Most commercial landowners are aware that contractors, subcontractors and suppliers that provide work, tools or materials in connection with constructing an improvement have a right to place a lien on the property until they are paid. This type of lien is often referred to as a Mechanic’s Lien and is authorized by statute and the Texas Constitution. However, many commercial landlords are not aware that tenant activity may result in a Mechanic’s Lien being filed against the property. Worse still, the landlord may unwittingly take actions that allow that lien to extend to the entire property. Thankfully, a landlord can implement a few policies that will greatly reduce this risk.
First, the landlord should work with their attorney to include a provision in the lease that calls for all improvements constructed by the tenant to revert to the landlord’s ownership once the lease terminates. These provisions are generally referred to as reversionary provisions. Courts analyzing Mechanic’s Liens created by tenants have consistently found that a tenant cannot create a lien in more property than it owns. Since a tenant generally owns a leasehold estate (the temporary right to possession) and potentially some right to the trade fixtures and/or improvements then that is all that can be subject to a Mechanic’s Lien. By including a reversionary provision in the lease the tenant and landlord can agree that all tenant improvements, fixtures and even trade fixtures revert to the landlord upon termination of the lease. As a result, courts have found that the Mechanic’s Lien cannot attach to that property beyond termination of the lease because the tenant did not own any greater interest.
Second, landlord must institute a policy that it will not issue payments and/or directly contact or work with tenant’s contractors. In fact, it is advisable that owners avoid extensive intrusion even in the planning and design phase. Owners should insulate themselves from tenant’s contractor’s because courts have allowed liens to extend beyond what the tenant owns (i.e. to the entire building and property) if the contractor can show that the landlord is directly involved in securing, paying for or directing the work.

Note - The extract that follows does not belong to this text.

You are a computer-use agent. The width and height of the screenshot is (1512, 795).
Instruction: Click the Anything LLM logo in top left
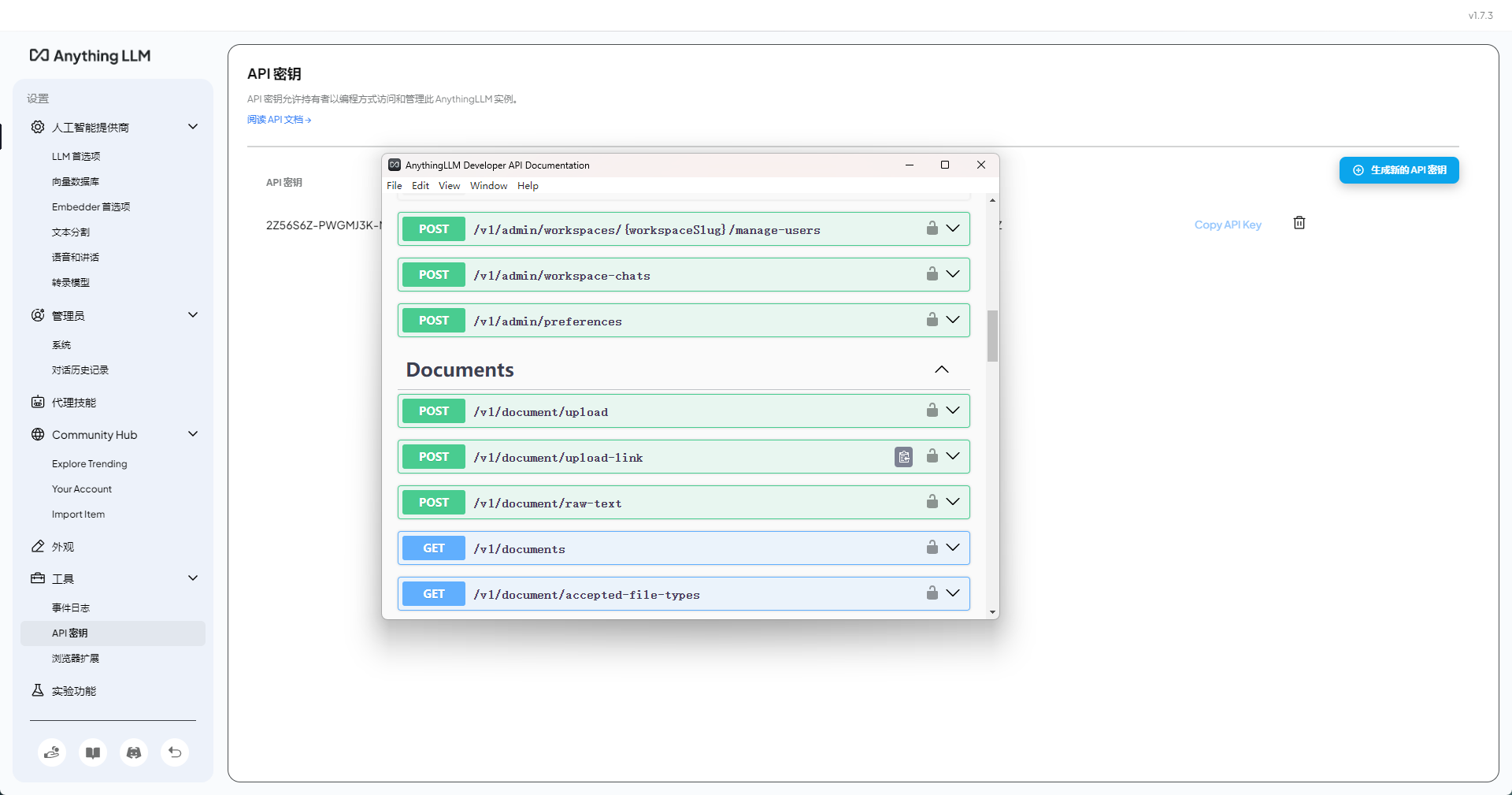coord(89,55)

Third, landlord should work with their attorney to include a provision in the lease that makes clear that Tenant is not an authorized agent, general contractor or contractor for landlord. Likewise, the lease should be clear landlord is not tenant’s contractor. Again, courts have allowed liens to extend to the entire property where either (1) the landlord is involved in the improvements or (2) the tenant is found to be acting as the landlords contractor or direct agent when securing the improvements.
Landlords need to be careful that their efforts to protect their property and ensure quality buildouts and improvements do not endanger their clear title to the property. Accordingly, work with their attorneys to implement the protections provided above.
 See Schneider v. Delwood Center, 394 S.W.2d 671 (Tex. Civ. App.–Austin 1965, no writ).
 Bond v. Kagan, 985 S.W.2d 253, 256 (Houston [1st Dist] 1999).